Lorsqu'on essaie d'apprécier quelque chose, on remarque souvent que c'est le 'beauté intérieure' c'est importantDans ce cas, les biologistes cellulaires végétaux qui étudient les détails à l'intérieur des cellules (et souvent illuminez-les dans toute leur glorieuse précision et leur beauté fluorescente avec des techniques d'immunofluorescence*) ne doivent pas seulement, en tant que scientifiques, être des chercheurs de vérité (car n'est-il pas écrit, en scientia veritas?) mais aussi être de vrais chercheurs de beauté. Et si quelque chose est vraiment beau/vrai, alors cela a une qualité qui transcende les valeurs normales et mortelles et devrait être permanente. Est-ce exact? Eh bien, la paléoptéridophytologie oeuvre de Benjamin Bomfleur et al. peut-être juste la preuve définitive de cette notion de permanence transcendantale. Utilisant un langage inhabituel pour un article scientifique sérieux et sobre, ils décrivent la tige fossilisée d'une fougère royale (famille : Osmondacées) dans Lahar dépôts (du Jurassique inférieur putatif - Pliensbachien – datant de 189.6 à 183 millions d'années, provenant de Korsaröd en Scanie (sud de la Suède), est décrit comme présentant des détails cellulaires « exquisement conservés ». Parmi les caractéristiques subcellulaires discernables, on observe des cellules parenchymateuses dans la moelle et le cortex qui présentent un cytoplasme délimité par une membrane, des granules cytosoliques et des structures putatives. amyloplastes (corps contenant de l'amidon). De plus, la plupart des cellules contiennent interphase noyaux avec des noyaux saillants nucléolesEt – plus remarquable encore ? – la figure supplémentaire S6 montre des détails interprétés comme des signes de nécrose et de mort cellulaire programmée (!). Les auteurs accordent plus d'importance au fait que la taille du génome de ces prétendus «fossiles vivants« est resté inchangé pendant au moins 180 millions d'années (et est, à juste titre, considéré comme un «exemple primordial de stase évolutiveLe degré de préservation interne du contenu cellulaire est tel (voir figures S4 et S6 dans les données supplémentaires de l'article !) que je suis certain que de nombreux chercheurs actuels ne peuvent qu'espérer égaler une telle fidélité dans leurs travaux ! Ainsi, non seulement une chose de beauté une joie, c'est une joie… pour toujours (ou 180 millions d'années au moins – assez longtemps pour vous ?). Quelqu'un devrait écrire un poème à ce sujet !

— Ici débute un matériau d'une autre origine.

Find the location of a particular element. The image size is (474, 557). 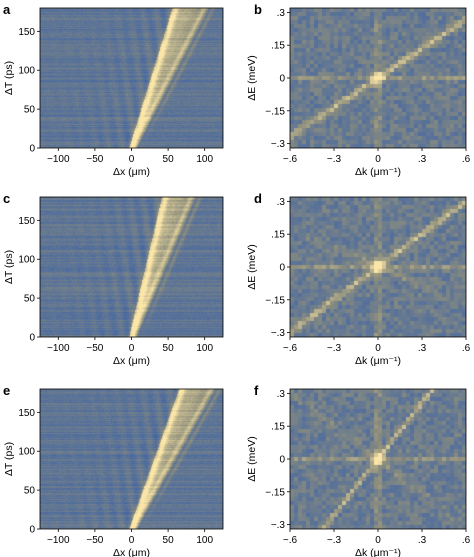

* Pour un scientifique poème haïku à ce sujet, puis-je humblement suggérer ce qui suit ? Page 15 sur le site Web de l'Art Science Movement.

[Pour le point de vue d'un journaliste scientifique primé sur Bomfleur et al. Science papier, voir Le blog de Jennifer Frazer. Le texte intégral de l'article - avec des pages supplémentaires - semble être disponible devant un paywall via le Portail DiVA. Et avec mes excuses à nos lecteurs pour l'auto-publicité éhontée de MP Cuttings pour son « poème » ! – Éd.]